_EXTRAIT DE PAGE_.

━━━━━━━━━━━━━━━━━━━━

Les Maq’s

Les Maq’s

Les Maq’s
Auguste Le Breton
Plon
Sous prétexte qu’ils respectaient un code de l’honneur et cherchaient parfois de la respectabilité, les maq’s (maquereaux, souteneurs, proxénètes) d’hier méritent-ils pour autant notre sympathie ? Certainement pas : truands ils étaient, truands ils restaient avec pour loi suprême la loi du plus fort physiquement et/ou mentalement. Séducteurs, baratineurs, enjôleurs puis brutaux et violents pour dompter leurs conquêtes avant de les mettre au tapin (sur « le ruban » de l’asphalte pour gagner leur « pain de fesse ») et qu’elles leur ramènent « la comptée ». Seul le rendement compte. On place les filles dans les bordels comme on joue de l’argent à la bourse en cherchant le meilleur taux de rentabilité.
Cependant, les temps ont changé et les mœurs aussi. Les jeunes truands d’aujourd’hui ont, semble-t-il, abandonné ce code d’honneur qui régissait le milieu et le semblant de courtoisie (si on peut appeler ça ainsi) qui organisait ce monde. Donc, et paradoxalement, en lisant les livres d’Auguste Le Breton, on en viendrait presque à se prendre d’affection pour ces personnages des années cinquante qui paraissent exercer un métier comme un autre. Sauf que leur matière première ce sont les femmes, ici traitées comme de la chair fraîche, taillables et corvéables à merci.

━━━━━━━━━━━━━━━━━━━━

_DONNÉES AFFICHÉES_.
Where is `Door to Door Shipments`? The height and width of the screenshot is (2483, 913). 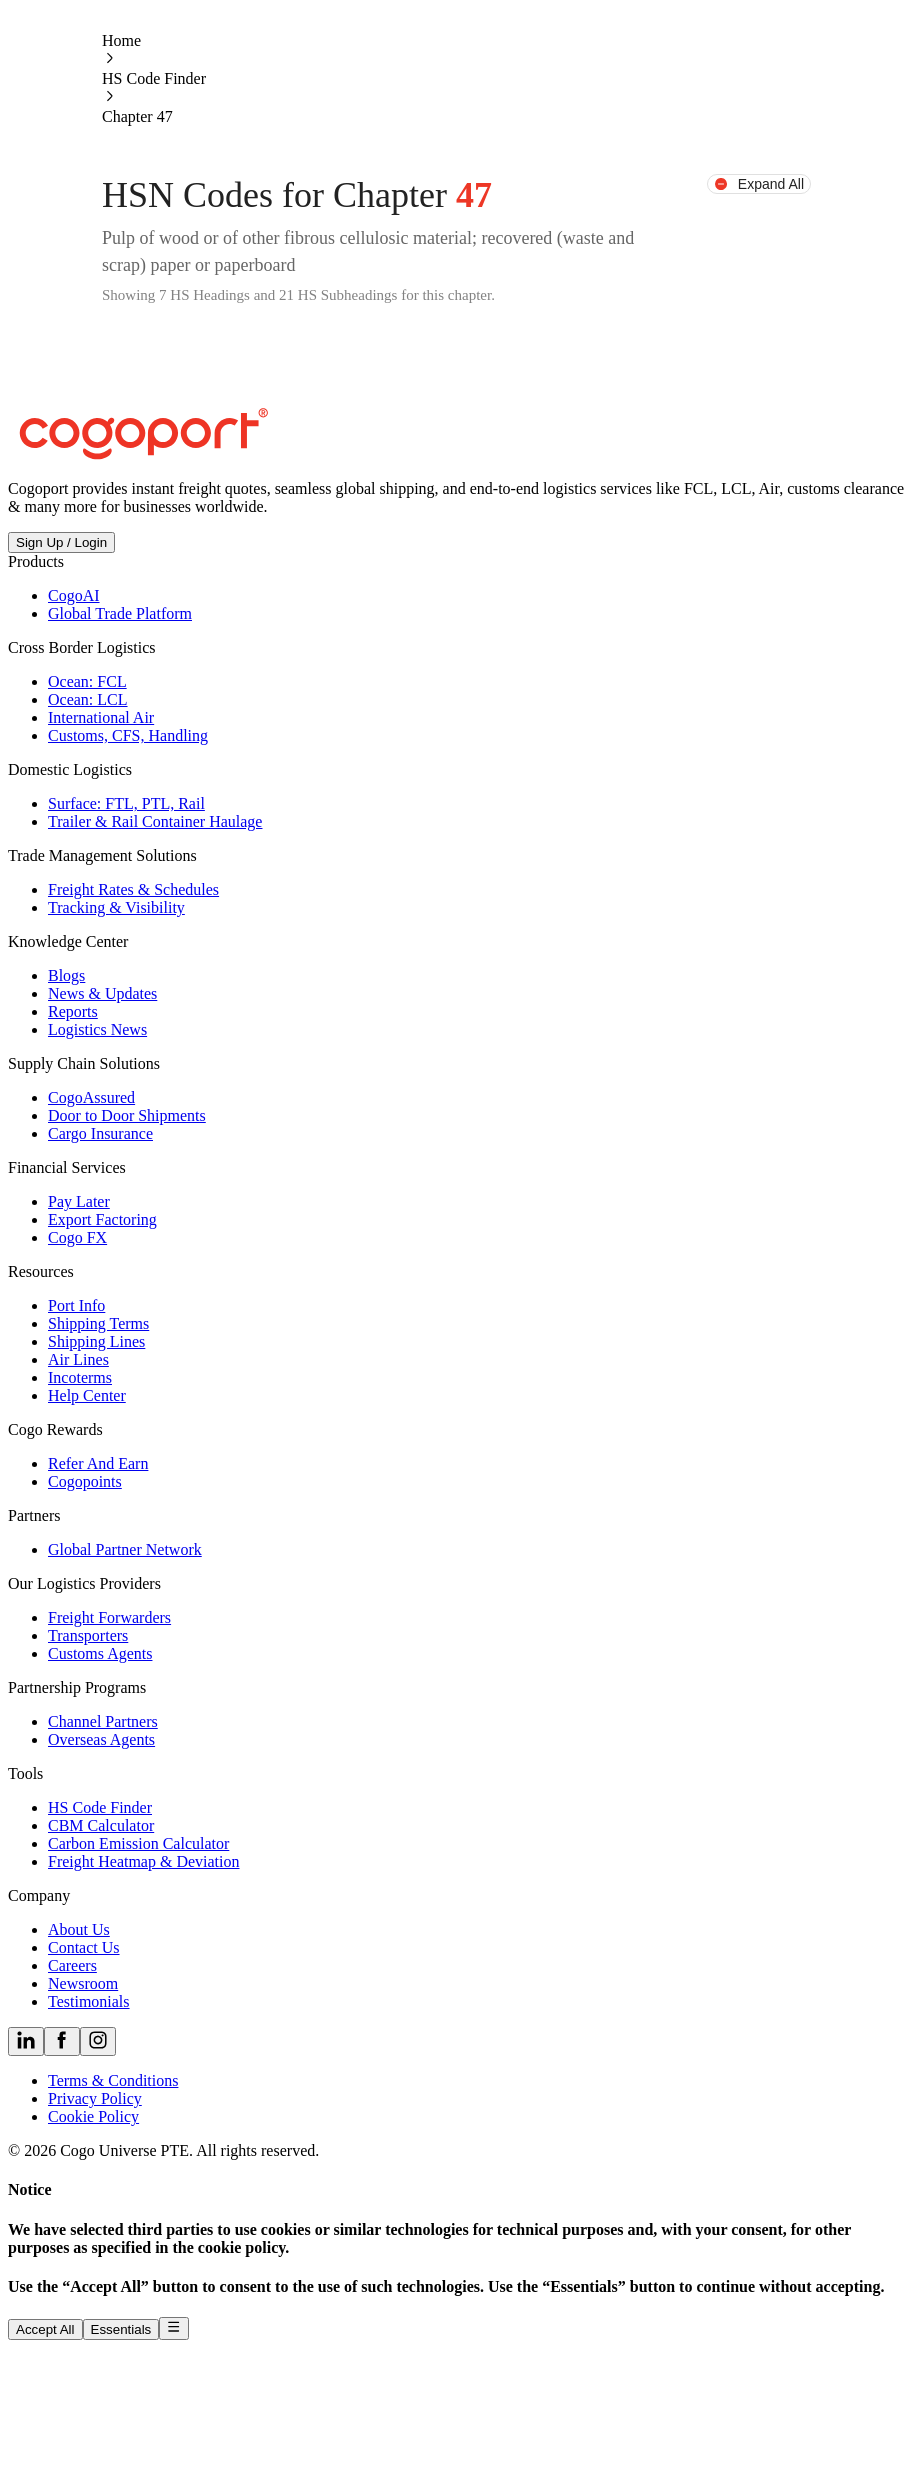
Door to Door Shipments is located at coordinates (127, 1115).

━━━━━━━━━━━━━━━━━━━━

_CONSIGNE 1_.
Pouvez-vous résumer le texte sur les maq’s en deux phrases ?
_CONSIGNE 2_.
Recopiez le passage du texte sur les maq’s qui commence aux mots « Cependant, les temps » et s’arrête après « corvéables à merci. ».
_CONSIGNE 3_.
Pouvez-vous prolonger le texte sur les maq’s à partir de l’endroit où il s’arrête ?

_RÉPONSE 1_.
Le texte refuse toute sympathie aux maq’s d’hier malgré leur code de l’honneur : c’étaient des truands qui séduisaient puis brutalisaient les femmes pour les mettre au tapin, seul le rendement comptant. Comme les jeunes truands d’aujourd’hui semblent avoir abandonné ce code, on en viendrait presque, en lisant les livres d’Auguste Le Breton, à s’attacher à ces personnages des années cinquante, sauf que leur matière première, ce sont les femmes, traitées comme de la chair fraîche.

_RÉPONSE 2_.
Cependant, les temps ont changé et les mœurs aussi. Les jeunes truands d’aujourd’hui ont, semble-t-il, abandonné ce code d’honneur qui régissait le milieu et le semblant de courtoisie (si on peut appeler ça ainsi) qui organisait ce monde. Donc, et paradoxalement, en lisant les livres d’Auguste Le Breton, on en viendrait presque à se prendre d’affection pour ces personnages des années cinquante qui paraissent exercer un métier comme un autre. Sauf que leur matière première ce sont les femmes, ici traitées comme de la chair fraîche, taillables et corvéables à merci.

_RÉPONSE 3_.
Mais alors où est le plaisir du lecteur ? Il est dans l’écriture. Car Auguste Le Breton n’a pas son pareil pour brosser des portraits et raconter des trajectoires de vie en allant droit au but, sans fioritures, sans états d’âme, mais avec le langage fleuri de l’argot. Pour illustrer mon propos, je vous propose cet extrait qui décrit la vie de Gina Beauclaire, femme du truand Jo Beauclaire et devenue mère maquerelle d’un lupanar de luxe à Paris. On y comprend comment elle a trouvé sa place dans ce réseau et aussi avec quelle joie vengeresse les filles encartées de l’époque se livraient aux travers de certains bourgeois dépravés. On sent que l’auteur est lui-même sorti des bas-fonds et qu’il n’est que tendresse pour ces déshéritées de la vie.

Extrait de « Les maq’s »
Le portrait de Gina Beauclaire, femme de maquereau et mère maquerelle.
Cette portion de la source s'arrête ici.